The outward ice flow is normal and natural, and it is typically offset by some 2 trillion tons of snowfall atop Antarctica each year, a process that on its own would leave Earth's sea level relatively unchanged.

In 2017, a study suggested that New York City could be in danger of getting hit with storms that occurred once every 500 years, every five years.

Richard Levy said that the study confirmed a connection between these astronomical changes and changes in the size and extent of the Antarctic ice sheet.
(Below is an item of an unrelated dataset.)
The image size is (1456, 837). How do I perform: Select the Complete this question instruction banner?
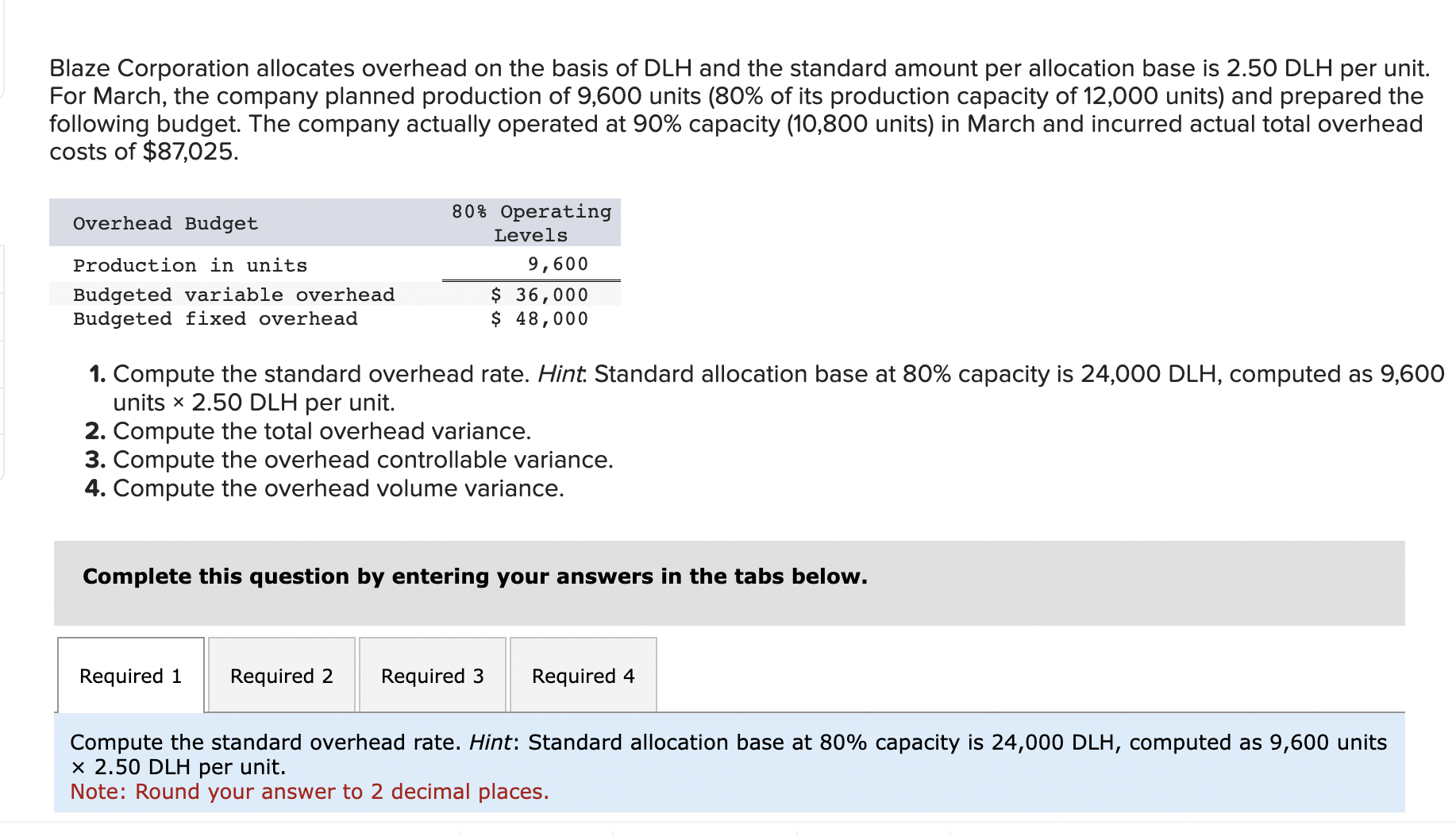(x=475, y=577)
Denman, for instance, contains nearly five feet of potential sea-level rise alone and has lost almost 200 billion tons of ice, the study finds. The Antarctica we know today formed less than 3 million years ago when Carbon dioxide fell below 400ppm and year-round sea ice became a persistent feature.

Levy and Meyers found that sea ice, or the thin frozen layer of ocean water that surrounds Antarctica, plays a critical role in protecting the miles-deep ice on the continent from the warmer ocean that surrounds it.

The melting rate increased drastically in the new century. "It surprises most people to learn that 20,000 years ago, sea level was 400 feet lower than today", explains John Englander, an expert on sea level rise and author of the book "High Tide On Main Street".

"Persistent sea ice appears to have helped maintain a degree of stability in the Antarctic Ice Sheet".